THE TASK ->
Find each line below containing the word "center" and copy it.

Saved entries
*****

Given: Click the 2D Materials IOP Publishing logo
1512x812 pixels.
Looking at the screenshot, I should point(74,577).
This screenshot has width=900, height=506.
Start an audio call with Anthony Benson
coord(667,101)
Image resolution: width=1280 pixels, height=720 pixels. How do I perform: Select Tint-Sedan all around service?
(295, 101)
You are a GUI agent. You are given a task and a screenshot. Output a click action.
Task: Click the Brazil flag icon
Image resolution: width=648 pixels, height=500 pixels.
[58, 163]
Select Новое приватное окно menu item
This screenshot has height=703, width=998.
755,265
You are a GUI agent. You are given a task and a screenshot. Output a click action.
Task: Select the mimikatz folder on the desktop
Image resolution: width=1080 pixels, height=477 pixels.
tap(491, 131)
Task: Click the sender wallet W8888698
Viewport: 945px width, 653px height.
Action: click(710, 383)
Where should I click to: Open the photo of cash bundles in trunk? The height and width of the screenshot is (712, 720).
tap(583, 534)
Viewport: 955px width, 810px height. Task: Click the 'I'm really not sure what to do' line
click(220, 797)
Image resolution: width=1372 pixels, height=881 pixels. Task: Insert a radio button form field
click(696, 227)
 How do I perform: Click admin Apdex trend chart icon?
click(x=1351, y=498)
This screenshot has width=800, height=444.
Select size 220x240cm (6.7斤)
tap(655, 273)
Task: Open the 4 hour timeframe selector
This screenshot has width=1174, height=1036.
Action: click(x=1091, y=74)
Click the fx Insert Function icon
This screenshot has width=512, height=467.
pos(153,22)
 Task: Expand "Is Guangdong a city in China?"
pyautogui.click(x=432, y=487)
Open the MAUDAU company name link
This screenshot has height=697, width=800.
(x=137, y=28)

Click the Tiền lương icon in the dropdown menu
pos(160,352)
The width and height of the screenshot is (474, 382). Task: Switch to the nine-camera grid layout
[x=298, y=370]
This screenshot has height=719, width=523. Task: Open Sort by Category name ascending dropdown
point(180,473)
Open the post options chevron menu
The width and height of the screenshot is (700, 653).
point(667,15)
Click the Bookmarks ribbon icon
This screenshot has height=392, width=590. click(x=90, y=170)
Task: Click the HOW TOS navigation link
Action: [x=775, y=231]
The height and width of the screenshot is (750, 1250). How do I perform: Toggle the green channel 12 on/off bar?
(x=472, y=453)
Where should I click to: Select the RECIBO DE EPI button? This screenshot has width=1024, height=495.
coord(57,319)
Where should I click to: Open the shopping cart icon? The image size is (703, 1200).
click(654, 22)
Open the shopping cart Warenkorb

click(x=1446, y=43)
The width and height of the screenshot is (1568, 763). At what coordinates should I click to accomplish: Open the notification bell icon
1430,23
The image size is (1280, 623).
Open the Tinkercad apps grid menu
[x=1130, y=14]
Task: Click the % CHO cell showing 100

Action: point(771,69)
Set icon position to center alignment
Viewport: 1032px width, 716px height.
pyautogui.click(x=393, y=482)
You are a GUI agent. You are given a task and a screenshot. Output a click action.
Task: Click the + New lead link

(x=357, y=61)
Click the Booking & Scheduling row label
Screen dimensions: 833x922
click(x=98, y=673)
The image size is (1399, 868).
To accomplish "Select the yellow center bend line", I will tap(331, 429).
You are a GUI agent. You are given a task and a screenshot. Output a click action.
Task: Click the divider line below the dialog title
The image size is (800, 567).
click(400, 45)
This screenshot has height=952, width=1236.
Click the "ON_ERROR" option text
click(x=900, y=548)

*****

SOLUTION FOR THIS TASK ->
Set icon position to center alignment
To accomplish "Select the yellow center bend line", I will tap(331, 429).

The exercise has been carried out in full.